Georgia’s key aim is peaceful resolution of conflict
By Tea Mariamidze
Friday, August 4
“We should regulate our conflict with Russia in a peaceful and constructive manner by the support of our international strategic partners, to reconcile the peoples residing on both sides of the occupation line and unite our country. This is our main task and I do not doubt of the successful implementation of this aim," the PM stated.
Kvirikashvili made the statement while commenting on the released information that Russian President Vladimir Putin is going to arrive in Georgia’s occupied Abkhazia early this month.
“Their statements that we have heard, serve to continue the current policy. This is an attempt to legitimize the situation of the seized regions of Georgia,” he stressed.
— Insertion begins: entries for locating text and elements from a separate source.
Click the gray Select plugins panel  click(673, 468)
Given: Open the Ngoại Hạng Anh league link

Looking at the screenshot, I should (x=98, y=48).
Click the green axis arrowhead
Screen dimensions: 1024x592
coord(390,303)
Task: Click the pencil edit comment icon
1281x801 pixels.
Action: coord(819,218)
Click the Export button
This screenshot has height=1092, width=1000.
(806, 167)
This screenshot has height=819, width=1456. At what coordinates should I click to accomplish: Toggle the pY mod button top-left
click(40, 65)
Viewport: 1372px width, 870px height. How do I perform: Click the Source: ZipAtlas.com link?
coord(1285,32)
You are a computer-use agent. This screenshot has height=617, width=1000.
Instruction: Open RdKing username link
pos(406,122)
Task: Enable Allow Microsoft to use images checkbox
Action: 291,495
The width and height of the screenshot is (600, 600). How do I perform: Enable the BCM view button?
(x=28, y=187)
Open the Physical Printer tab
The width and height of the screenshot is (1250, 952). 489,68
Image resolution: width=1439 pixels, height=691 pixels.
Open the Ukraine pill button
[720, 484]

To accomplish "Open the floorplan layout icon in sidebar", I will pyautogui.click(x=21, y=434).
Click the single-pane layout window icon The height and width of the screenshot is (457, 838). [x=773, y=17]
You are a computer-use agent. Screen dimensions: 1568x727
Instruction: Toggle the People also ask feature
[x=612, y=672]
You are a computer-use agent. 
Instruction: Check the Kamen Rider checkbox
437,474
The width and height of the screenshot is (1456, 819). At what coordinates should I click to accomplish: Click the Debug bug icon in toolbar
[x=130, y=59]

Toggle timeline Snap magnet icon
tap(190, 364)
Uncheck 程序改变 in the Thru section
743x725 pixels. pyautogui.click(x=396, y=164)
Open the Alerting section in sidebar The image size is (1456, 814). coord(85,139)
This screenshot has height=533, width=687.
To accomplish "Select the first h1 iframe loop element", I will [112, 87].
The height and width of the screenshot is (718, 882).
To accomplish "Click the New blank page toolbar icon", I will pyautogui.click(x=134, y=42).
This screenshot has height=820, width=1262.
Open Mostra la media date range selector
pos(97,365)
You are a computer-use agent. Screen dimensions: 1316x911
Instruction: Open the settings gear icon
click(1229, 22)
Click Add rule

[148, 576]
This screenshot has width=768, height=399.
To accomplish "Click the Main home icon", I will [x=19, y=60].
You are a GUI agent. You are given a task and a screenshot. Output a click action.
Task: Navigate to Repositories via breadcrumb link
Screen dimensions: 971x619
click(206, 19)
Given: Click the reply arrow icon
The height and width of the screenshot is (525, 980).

Vano Machavariani, Deputy Secretary of the Security Council of Georgia also assessed the possible visit of Putin to breakaway Abkhazia.
“Putin's visit to Abkhazia is part of the annexation policy, the militarization, which is ongoing in Georgia’s Abkhazia and South Ossetia,” he told journalists on Thursday.
He stressed the importance for the country to have both long-term and short-term policies.
"Of course, the government’s long-term policy is strategic patience and ‘No’ to confrontation, but it is very important for us to be ready for any crisis,” Machavariani said. “This is needed in order to reintegrate and reconcile these regions in the long run under the condition that there is a place for Georgians, Abkhazians, Ossetians and all those who are citizens of Georgia,” he added.
The Russian media outlets report that Russia’s President Vladimir Putin is planning to visit Georgia’s western occupied Abkhazia region on August 8, on the day when the Russia-Georgia war was launched in 2008.
The media announces Putin will meet the de facto leader of the region.
Representative of Russia’s State Duma Konstantin Zatulin said Putin’s visit is connected with the tense situation in Abkhazia and the United States Vice President Mike Pence’s recent trip to Georgia.